Ninjurin1 promotes macrophage-induced inflammation through direct binding to lipopolysaccharide

Abstract

Ninjurin1 is a transmembrane protein involved in macrophage migration and adhesion during inflammation. It was recently reported that the repression of Ninjurin1 attenuated the lipopolysaccharide (LPS)-induced inflammatory response in macrophages

however, the precise mechanism by which Ninjurin1 modulates LPS-induced inflammation remains poorly understood. In the present study, it was found that the interaction between Ninjurin1 and LPS contributed to the LPS-induced inflammatory response. Notably, pull-down assays using lysates from HEK293T cells transfected with human or mouse Ninjurin1 and biotinylated LPS (LPS-biotin) showed that LPS directly bound Ninjurin1. Subsequently, LPS binding assays with various truncated forms of Ninjurin1 protein revealed that amino acids (aa) 81–100 of Ninjurin1 were required for LPS binding.

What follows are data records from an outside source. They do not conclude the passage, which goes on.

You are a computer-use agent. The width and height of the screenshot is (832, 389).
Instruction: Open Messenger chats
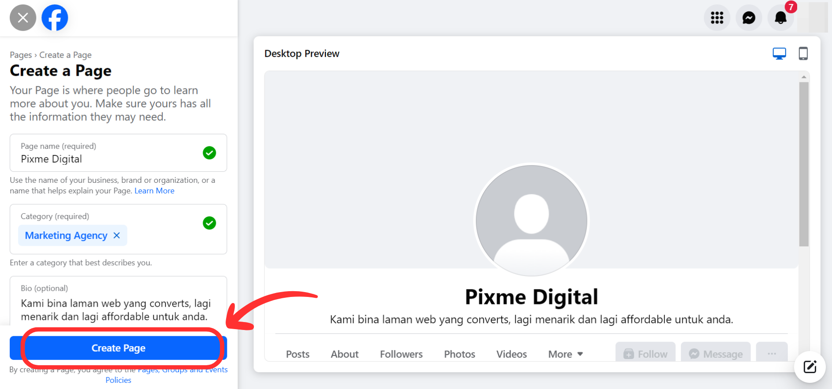point(749,18)
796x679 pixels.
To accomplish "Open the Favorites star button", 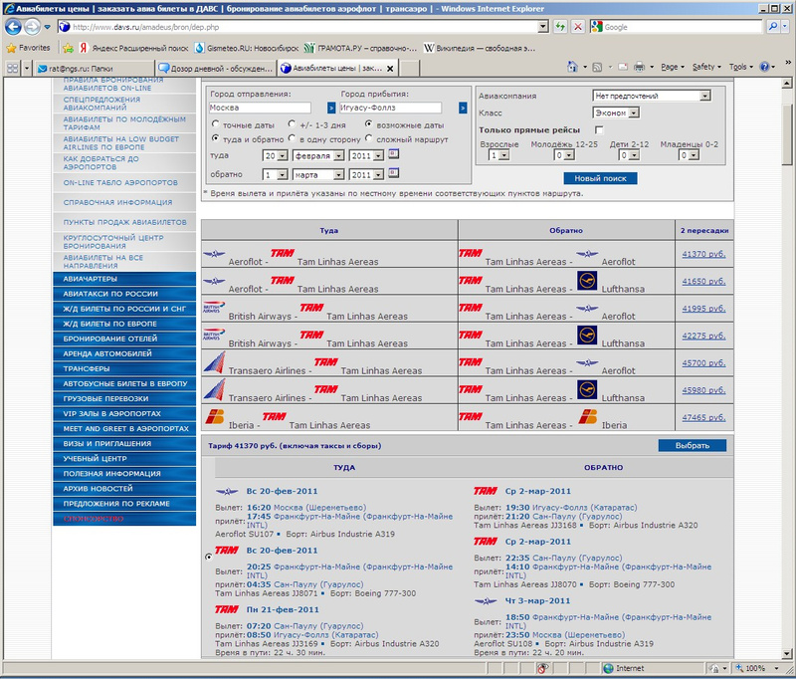I will point(29,47).
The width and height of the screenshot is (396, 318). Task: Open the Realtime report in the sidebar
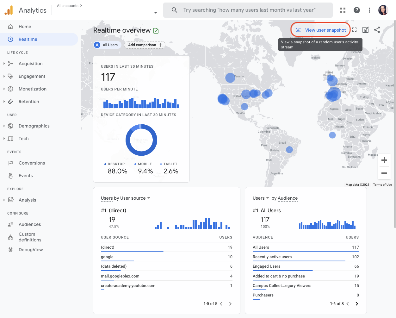pos(28,39)
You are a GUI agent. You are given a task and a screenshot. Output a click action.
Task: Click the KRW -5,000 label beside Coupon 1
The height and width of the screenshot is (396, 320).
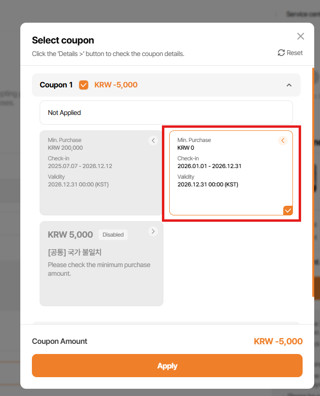tap(116, 85)
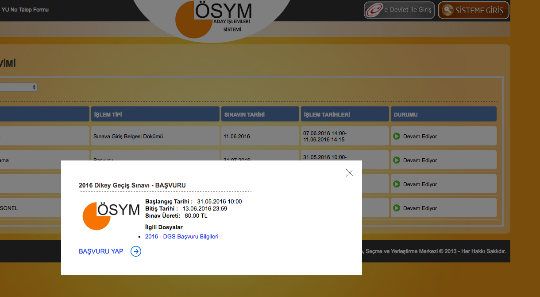This screenshot has width=540, height=297.
Task: Click green status icon in Sınava Giriş Belgesi row
Action: pos(397,136)
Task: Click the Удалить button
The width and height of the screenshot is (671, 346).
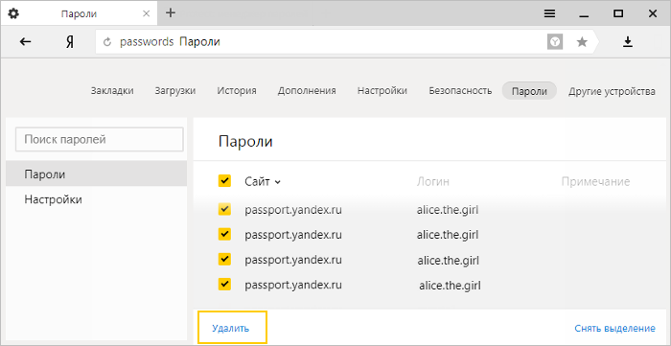Action: (232, 328)

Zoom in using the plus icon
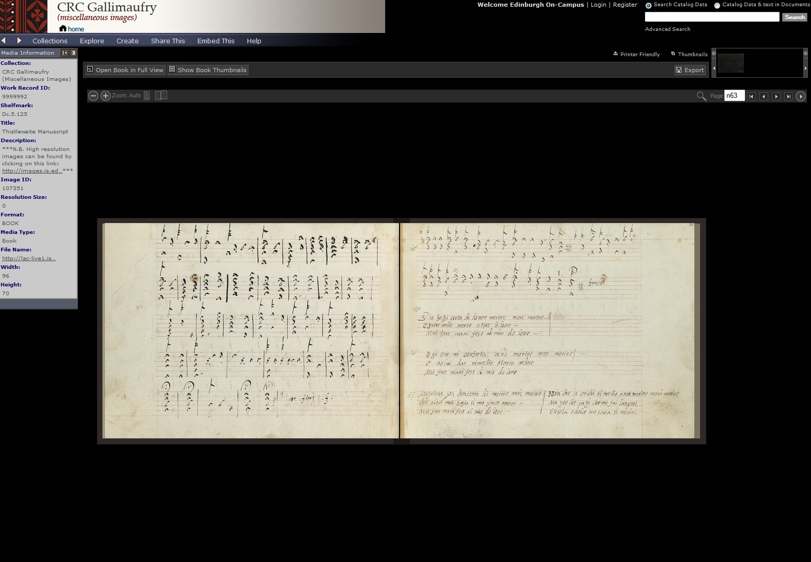pos(106,96)
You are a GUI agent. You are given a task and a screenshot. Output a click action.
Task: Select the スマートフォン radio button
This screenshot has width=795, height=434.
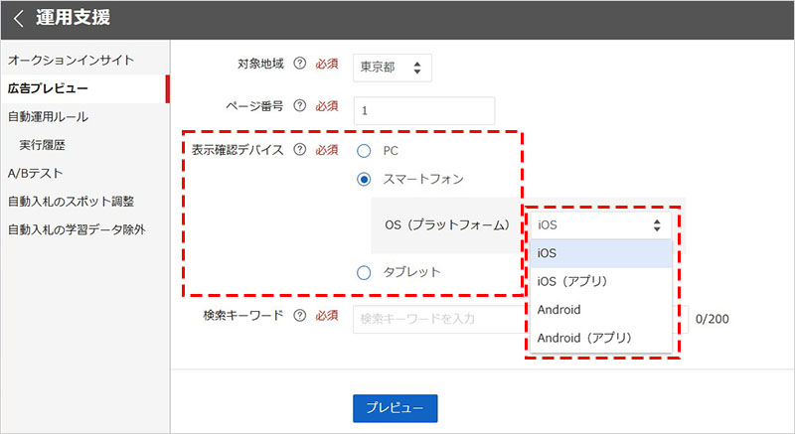point(364,180)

In addition, knockdown experiments using Ninj1 siRNA resulted in decreased nitric oxide (NO) and tumor necrosis factor-alpha (TNFα) secretion upon LPS treatment in Raw264.7 cells. Collectively, our results suggest that Ninjurin1 regulates the LPS-induced inflammatory response through its direct binding to LPS, thus, identifying Ninjurin1 as a putative target for the treatment of inflammatory diseases, such as sepsis and inflammation-associated carcinogenesis.